1) in occasione delle iniziative di dicembre a favore dello jus soli, ho dichiarato in consiglio (registrazione fonica), di essere stato quel giorno a manifestare a Modena ma sotto la Ghirlandina assieme all'Anpi, sindaci e molte altre organizzazioni democratiche (ho incontrato decine di amici e compagni). Non ero certo a fianco di coloro che lanciavano bombe carta contro le forze dell'ordine (è una sciocchezza anche volendo non ho più il fisico per queste cose)
2) Adriano Sofri era il 'capo di Lotta Continua' organizzazione in cui ho militato in gioventù e di cui vado fiero per la ricchezza creativa e culturale. Sul processo Calabresi - Sofri ho letto le carte e visto assieme a molti italiani che si è trattato di un processo indiziario, basato sulla testimonianza di un unico testimone. Infatti per 3/4 volte Sofri fu assolto e poi condannato. Apprezzo molto Sofri per le cose che scrive, per il suo spessore culturale e per coerenza ma non sono un suo 'stretto' amico.
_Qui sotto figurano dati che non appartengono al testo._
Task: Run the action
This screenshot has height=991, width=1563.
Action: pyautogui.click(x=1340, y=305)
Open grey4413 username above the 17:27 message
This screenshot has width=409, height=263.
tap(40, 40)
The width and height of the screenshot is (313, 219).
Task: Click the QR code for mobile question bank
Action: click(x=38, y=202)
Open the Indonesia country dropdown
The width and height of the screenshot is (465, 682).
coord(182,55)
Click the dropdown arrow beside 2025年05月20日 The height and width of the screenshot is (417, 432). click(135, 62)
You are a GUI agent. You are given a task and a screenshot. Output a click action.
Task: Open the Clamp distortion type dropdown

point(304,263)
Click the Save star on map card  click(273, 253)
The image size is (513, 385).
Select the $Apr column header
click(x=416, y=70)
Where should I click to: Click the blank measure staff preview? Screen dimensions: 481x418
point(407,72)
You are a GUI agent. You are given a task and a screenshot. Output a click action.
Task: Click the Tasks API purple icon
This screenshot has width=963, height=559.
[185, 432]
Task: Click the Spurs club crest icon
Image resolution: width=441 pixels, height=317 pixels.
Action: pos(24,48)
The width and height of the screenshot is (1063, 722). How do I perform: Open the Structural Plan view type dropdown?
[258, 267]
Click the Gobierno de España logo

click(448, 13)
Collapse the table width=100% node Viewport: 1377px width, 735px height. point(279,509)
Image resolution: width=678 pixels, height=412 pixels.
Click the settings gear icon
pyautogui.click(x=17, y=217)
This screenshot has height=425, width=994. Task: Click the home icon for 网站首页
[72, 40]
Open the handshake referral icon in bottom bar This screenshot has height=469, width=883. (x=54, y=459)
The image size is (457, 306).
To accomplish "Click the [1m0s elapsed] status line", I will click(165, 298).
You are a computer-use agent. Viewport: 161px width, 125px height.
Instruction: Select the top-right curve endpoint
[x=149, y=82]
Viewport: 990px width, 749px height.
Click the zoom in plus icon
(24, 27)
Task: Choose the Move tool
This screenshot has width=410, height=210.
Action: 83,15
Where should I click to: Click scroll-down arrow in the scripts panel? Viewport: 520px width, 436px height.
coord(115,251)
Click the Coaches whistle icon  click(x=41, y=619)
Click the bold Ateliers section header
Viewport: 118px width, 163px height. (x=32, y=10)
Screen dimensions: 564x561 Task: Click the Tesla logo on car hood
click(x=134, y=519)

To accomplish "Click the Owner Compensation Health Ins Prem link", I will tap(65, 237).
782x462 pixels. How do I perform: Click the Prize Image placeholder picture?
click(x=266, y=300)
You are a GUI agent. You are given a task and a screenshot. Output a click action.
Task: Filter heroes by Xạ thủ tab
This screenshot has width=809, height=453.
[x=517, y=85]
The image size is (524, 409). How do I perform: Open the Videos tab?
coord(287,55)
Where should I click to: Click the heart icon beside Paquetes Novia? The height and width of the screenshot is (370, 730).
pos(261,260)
Per me è persona, tra le poche in Italia che ha scontato la pena a testa alta senza fuggire fuori dall'Italia. Sono queste le cose principali a cui voglio dare risposta. Per il resto non do al consigliere Spica 'il gusto e la soddisfazione' di polemizzare con me e con l'attuale Amministrazione Comunale di Bastiglia. La visibilità se ci riesce se la guadagni altrove.